*** SUPPLIED DATA ***

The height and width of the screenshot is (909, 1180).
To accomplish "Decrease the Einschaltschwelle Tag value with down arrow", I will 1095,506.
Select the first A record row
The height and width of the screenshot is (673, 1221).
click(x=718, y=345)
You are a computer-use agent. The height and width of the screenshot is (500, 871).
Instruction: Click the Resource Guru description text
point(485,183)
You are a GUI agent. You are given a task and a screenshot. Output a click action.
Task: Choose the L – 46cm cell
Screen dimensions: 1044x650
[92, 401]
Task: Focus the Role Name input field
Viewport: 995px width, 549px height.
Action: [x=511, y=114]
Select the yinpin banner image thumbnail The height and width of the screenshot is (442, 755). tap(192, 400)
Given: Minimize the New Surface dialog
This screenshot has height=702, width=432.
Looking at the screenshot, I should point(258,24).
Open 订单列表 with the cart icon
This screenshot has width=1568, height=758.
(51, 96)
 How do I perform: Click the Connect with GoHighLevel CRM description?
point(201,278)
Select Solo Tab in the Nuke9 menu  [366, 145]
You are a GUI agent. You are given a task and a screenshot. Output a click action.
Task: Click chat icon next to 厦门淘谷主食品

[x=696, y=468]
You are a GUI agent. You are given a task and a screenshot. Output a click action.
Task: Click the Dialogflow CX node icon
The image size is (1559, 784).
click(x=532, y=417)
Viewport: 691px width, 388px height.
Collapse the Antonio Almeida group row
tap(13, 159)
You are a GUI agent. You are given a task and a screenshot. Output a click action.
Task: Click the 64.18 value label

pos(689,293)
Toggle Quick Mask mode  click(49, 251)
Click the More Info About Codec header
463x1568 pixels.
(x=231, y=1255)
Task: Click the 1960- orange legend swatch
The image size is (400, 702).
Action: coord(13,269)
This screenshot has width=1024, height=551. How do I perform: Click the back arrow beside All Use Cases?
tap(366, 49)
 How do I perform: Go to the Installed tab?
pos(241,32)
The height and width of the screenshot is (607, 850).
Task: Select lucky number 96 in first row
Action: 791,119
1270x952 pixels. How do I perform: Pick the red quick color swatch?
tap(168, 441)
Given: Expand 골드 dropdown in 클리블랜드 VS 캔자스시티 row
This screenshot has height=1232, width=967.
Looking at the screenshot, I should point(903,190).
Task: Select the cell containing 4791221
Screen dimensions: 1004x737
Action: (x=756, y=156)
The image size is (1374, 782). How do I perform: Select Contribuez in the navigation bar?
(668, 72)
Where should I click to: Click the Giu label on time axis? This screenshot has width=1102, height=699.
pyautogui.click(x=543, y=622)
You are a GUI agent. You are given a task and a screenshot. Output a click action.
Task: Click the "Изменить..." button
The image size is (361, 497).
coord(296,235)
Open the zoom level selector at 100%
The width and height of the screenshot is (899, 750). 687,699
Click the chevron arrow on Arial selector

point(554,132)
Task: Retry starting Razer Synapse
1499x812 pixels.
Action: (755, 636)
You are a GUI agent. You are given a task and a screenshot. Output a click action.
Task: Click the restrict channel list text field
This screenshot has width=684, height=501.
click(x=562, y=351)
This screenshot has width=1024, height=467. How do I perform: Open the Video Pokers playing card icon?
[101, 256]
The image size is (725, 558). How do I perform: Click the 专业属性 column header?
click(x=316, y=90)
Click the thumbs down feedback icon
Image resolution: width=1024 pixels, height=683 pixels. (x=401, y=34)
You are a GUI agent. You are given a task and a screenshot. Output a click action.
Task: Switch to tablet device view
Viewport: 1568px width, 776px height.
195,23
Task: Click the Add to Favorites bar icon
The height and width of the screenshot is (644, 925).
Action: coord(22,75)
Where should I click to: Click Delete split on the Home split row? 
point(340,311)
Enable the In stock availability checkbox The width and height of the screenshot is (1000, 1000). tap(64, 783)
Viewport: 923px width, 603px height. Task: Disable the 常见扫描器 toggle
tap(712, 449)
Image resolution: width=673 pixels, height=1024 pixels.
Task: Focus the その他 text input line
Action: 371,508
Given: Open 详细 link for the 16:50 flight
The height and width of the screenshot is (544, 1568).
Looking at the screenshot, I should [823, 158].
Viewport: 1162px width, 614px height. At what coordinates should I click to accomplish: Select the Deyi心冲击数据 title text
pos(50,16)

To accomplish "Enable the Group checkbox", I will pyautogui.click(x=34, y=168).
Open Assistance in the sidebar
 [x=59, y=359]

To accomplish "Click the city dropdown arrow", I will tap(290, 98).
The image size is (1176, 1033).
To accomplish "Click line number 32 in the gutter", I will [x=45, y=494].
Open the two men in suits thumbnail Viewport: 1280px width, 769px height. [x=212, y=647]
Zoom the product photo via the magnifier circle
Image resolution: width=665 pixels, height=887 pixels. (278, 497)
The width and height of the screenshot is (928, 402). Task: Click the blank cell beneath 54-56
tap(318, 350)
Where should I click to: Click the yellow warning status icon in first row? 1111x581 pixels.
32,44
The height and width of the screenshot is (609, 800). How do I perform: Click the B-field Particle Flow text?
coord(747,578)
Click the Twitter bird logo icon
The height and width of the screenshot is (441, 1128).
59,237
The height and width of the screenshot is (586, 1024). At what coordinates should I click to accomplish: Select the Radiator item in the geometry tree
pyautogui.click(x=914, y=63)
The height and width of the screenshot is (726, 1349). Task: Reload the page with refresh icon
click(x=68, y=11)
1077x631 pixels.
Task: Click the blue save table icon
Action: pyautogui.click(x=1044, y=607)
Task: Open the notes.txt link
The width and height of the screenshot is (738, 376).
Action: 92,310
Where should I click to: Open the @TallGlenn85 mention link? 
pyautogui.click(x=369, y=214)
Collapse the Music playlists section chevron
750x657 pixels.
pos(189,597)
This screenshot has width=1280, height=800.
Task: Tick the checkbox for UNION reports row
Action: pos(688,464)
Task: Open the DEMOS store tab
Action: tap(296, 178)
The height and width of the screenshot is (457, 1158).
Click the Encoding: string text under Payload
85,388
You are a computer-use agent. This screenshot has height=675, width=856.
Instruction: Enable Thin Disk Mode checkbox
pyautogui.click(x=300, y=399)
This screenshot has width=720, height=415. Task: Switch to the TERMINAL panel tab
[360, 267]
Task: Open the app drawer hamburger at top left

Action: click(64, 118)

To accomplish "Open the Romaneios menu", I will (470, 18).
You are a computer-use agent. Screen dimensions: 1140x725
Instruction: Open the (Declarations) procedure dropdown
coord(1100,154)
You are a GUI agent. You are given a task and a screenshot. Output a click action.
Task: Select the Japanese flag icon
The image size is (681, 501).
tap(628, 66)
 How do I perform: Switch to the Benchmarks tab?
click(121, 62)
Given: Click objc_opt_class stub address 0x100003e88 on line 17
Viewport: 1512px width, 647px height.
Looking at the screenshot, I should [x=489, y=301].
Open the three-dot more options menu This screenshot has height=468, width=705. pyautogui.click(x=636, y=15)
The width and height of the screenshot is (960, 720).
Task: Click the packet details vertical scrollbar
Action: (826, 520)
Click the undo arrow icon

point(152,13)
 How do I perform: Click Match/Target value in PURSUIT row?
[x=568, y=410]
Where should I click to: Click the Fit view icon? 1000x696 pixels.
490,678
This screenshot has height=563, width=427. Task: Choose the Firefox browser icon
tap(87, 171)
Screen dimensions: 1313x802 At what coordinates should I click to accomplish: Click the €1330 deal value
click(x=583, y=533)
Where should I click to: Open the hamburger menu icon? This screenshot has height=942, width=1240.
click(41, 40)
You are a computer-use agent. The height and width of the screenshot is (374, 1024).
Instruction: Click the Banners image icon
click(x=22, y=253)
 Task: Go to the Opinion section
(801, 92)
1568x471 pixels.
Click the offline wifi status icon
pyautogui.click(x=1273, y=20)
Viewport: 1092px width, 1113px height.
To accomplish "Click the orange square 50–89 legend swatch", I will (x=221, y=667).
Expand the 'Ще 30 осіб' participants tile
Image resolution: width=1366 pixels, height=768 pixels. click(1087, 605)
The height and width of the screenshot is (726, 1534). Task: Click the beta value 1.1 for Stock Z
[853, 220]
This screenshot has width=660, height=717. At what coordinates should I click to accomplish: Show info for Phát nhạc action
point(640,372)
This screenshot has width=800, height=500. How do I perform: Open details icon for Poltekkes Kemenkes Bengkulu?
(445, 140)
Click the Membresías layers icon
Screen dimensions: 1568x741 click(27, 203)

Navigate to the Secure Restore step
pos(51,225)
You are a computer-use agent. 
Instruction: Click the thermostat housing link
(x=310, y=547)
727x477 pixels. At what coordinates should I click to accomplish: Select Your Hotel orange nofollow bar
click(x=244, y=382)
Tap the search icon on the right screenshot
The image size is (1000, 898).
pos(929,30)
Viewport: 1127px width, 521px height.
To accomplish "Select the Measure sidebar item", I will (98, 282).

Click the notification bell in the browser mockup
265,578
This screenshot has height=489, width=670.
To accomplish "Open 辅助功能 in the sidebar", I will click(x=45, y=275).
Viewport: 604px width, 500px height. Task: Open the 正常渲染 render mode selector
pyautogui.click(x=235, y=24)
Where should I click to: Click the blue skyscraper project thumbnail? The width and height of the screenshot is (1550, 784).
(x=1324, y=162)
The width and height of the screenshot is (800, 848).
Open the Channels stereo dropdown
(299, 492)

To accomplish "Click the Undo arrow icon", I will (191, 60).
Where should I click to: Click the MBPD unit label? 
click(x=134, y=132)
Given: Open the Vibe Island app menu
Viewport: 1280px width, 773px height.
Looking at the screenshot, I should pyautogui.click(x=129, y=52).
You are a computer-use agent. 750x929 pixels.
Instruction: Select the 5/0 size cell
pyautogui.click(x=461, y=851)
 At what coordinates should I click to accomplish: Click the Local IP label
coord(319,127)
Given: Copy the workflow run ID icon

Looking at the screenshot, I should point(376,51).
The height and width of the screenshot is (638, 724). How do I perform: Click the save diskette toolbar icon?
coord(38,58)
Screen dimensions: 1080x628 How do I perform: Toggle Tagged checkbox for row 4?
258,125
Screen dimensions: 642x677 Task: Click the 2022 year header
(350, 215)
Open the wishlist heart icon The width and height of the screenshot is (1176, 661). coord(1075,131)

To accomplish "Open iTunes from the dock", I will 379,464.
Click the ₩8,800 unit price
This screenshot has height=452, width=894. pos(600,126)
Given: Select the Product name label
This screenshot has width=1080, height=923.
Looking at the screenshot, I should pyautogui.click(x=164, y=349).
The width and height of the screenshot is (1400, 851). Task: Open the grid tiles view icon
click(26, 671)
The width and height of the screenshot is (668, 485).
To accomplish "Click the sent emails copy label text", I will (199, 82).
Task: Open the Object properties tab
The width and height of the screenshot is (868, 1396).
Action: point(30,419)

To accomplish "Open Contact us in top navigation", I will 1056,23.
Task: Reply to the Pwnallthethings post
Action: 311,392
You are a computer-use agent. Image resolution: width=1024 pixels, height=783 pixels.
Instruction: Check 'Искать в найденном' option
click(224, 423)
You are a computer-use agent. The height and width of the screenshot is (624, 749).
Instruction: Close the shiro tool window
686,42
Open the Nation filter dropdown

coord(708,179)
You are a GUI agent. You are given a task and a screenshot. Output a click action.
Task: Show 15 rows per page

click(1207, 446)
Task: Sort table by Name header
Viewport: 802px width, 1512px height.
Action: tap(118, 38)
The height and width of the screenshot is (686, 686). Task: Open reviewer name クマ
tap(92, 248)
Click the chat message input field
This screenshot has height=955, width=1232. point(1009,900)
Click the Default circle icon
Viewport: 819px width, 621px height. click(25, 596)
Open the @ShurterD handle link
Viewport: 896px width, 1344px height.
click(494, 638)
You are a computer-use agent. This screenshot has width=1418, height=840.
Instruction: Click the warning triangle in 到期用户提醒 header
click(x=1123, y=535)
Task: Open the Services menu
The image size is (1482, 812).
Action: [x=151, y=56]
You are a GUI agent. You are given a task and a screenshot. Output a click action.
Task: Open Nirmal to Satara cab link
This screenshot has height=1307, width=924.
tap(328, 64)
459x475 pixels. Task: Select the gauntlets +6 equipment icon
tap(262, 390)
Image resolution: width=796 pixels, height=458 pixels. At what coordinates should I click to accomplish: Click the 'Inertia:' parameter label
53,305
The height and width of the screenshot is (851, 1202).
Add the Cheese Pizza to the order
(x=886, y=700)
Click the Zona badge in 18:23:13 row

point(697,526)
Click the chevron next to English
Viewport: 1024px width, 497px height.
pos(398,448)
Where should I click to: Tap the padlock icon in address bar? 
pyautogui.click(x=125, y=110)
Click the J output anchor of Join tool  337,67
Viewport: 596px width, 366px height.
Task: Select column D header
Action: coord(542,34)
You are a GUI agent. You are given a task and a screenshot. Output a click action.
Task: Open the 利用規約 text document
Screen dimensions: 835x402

*** End of SUPPLIED DATA ***

ASSIGNMENT
With the string "computer" as the key, filter the data above and show the lines that match.

EXERCISE RESPONSE
You are a computer-use agent. The height and width of the screenshot is (500, 871).
You are a computer-use agent. This screenshot has height=675, width=856.
You are a computer-use agent. Screen dimensions: 1140x725
You are a computer-use agent. The height and width of the screenshot is (374, 1024).
You are a computer-use agent. 
You are a computer-use agent. 750x929 pixels.
You are a computer-use agent. Image resolution: width=1024 pixels, height=783 pixels.
You are a computer-use agent. The height and width of the screenshot is (624, 749).
You are a computer-use agent. This screenshot has width=1418, height=840.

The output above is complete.